Page extract:
Saudi girls will be allowed to play sport in private schools for the first time.
In the latest of a series of incremental changes aimed at increasing women’s rights in the ultra-conservative kingdom, private girls’ schools are now permitted to hold sports activities that comply with the rules of sharia.
Students must adhere to “decent dress” codes and female teachers will be given priority in supervising the activities, according to the education ministry’s requirements.
“It’s about time,” said Aziza Youssef, a professor at King Saud University. “Everything is being held back in Saudi Arabia,” she added.
An education ministry spokesman Mohammed al-Dakhini said that the monumental decision “stems from the teachings of our religion, which allow women such activities in accordance with sharia.”

Record excerpts:

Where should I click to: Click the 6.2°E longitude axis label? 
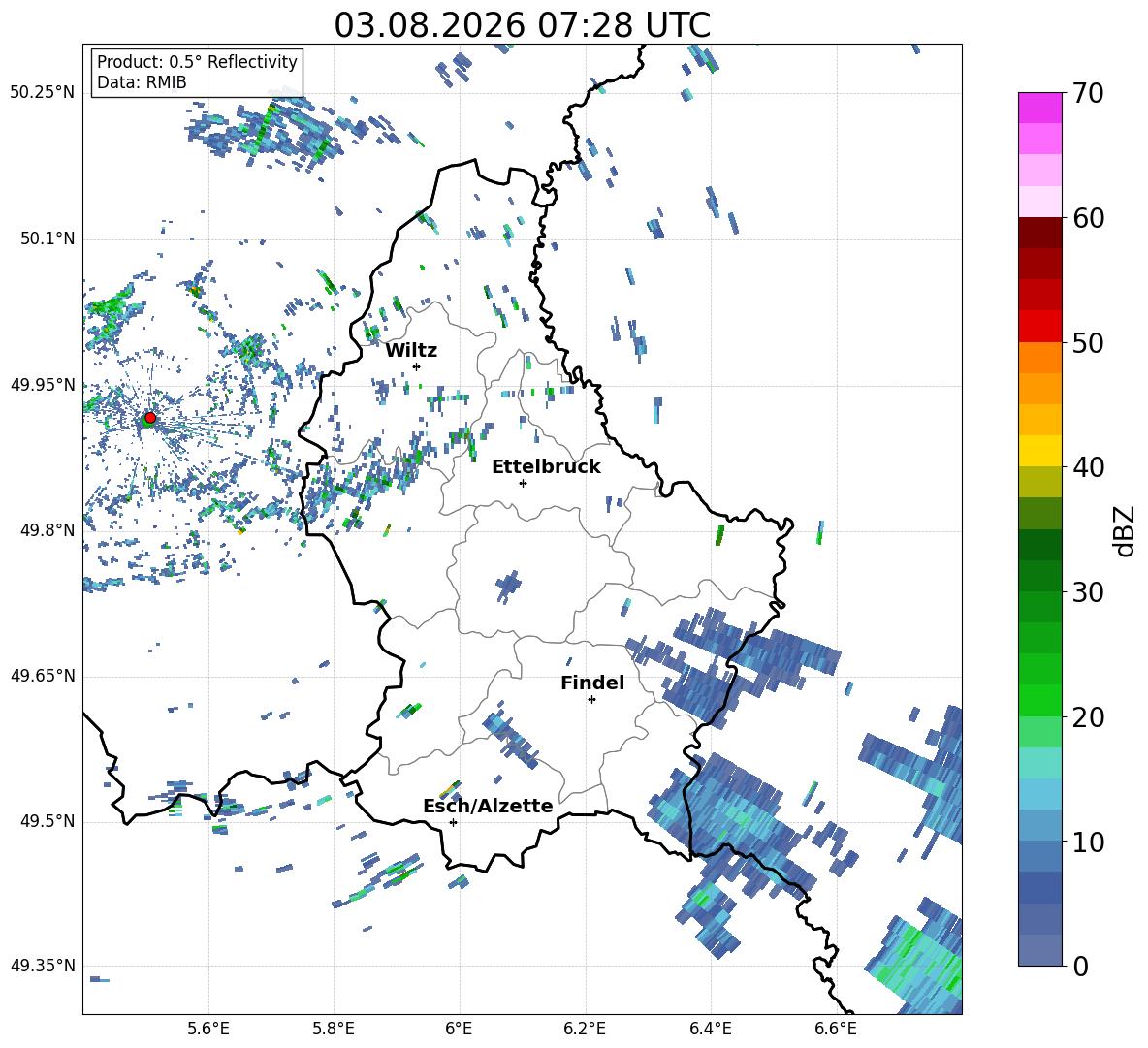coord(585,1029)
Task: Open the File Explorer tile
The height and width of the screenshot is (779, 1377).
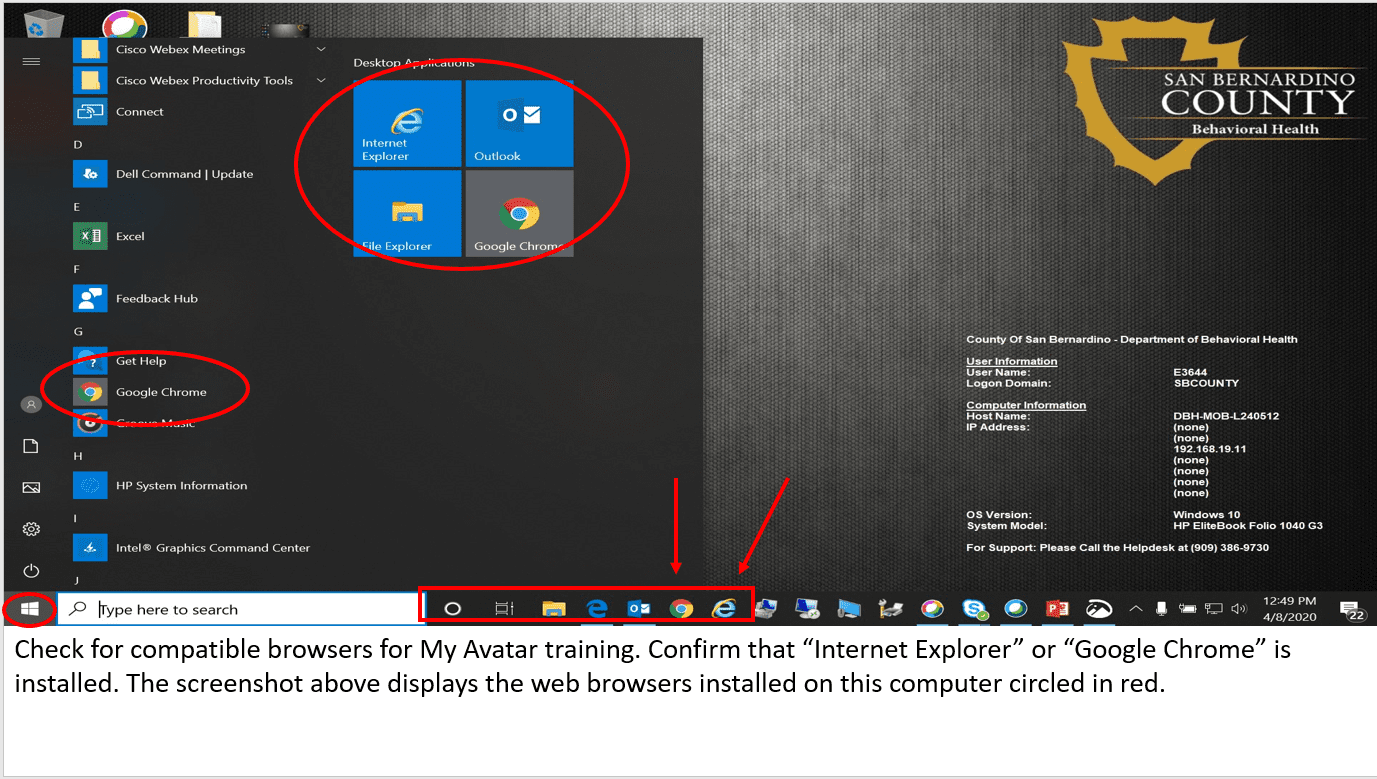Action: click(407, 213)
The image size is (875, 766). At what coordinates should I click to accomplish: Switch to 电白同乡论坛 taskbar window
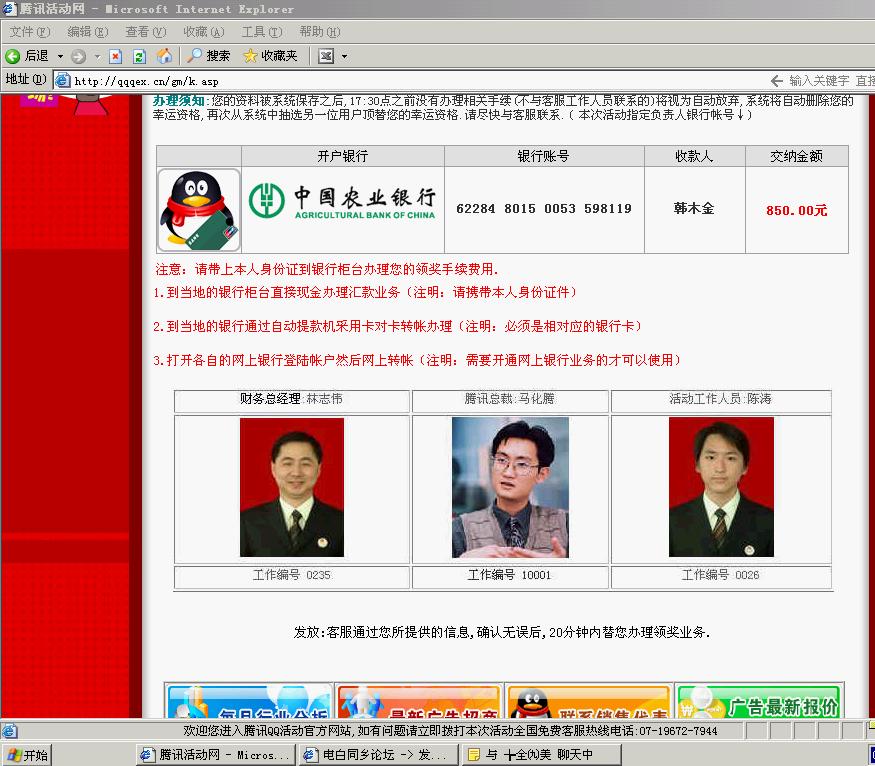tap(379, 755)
...
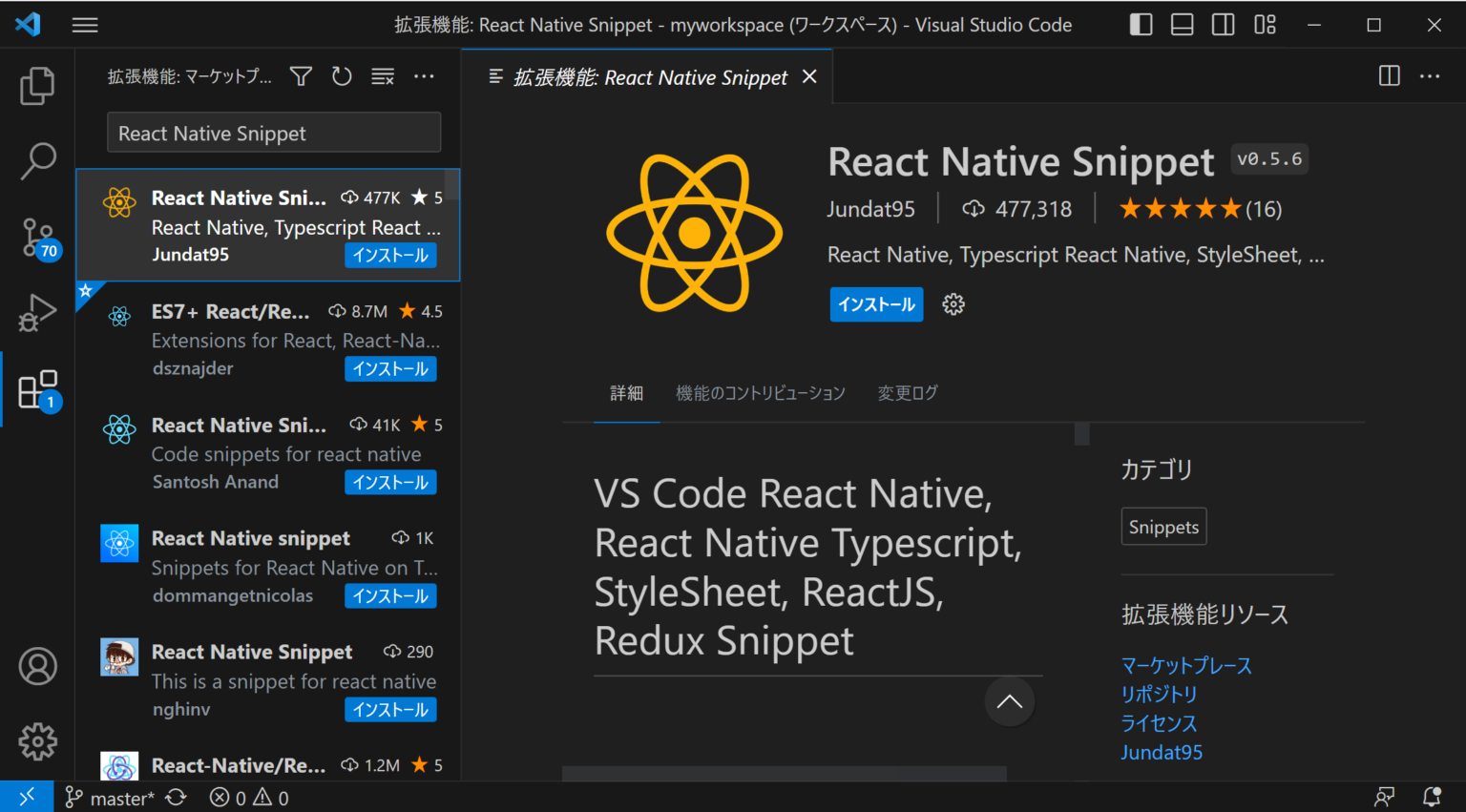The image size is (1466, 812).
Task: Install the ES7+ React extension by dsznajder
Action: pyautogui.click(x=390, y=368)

What you will do:
1 > In the article on sports for Saudi schoolgirls, who is to be given priority in supervising the sports activities?
2 > Carry on the article on sports for Saudi schoolgirls with new text that follows its last sentence.

Answers by item number:
1 > Female teachers.

2 >
Sport for women has been largely restricted to those who can afford membership of expensive health clubs. They are often attached to hospitals since women’s gyms were closed in 2010 on the grounds that they were unlicensed.
The decision makes sport a stage for the push to improve women’s rights once again, nearly a year after two Saudi female athletes made an unprecedented appearance at the London 2012 Olympics.
Saudi Arabia allowed the athletes to compete only after the International Olympics Committee put intense pressure on the kingdom to end its practice of sending just male teams to the Games. Their participation was not shown on Saudi TV stations.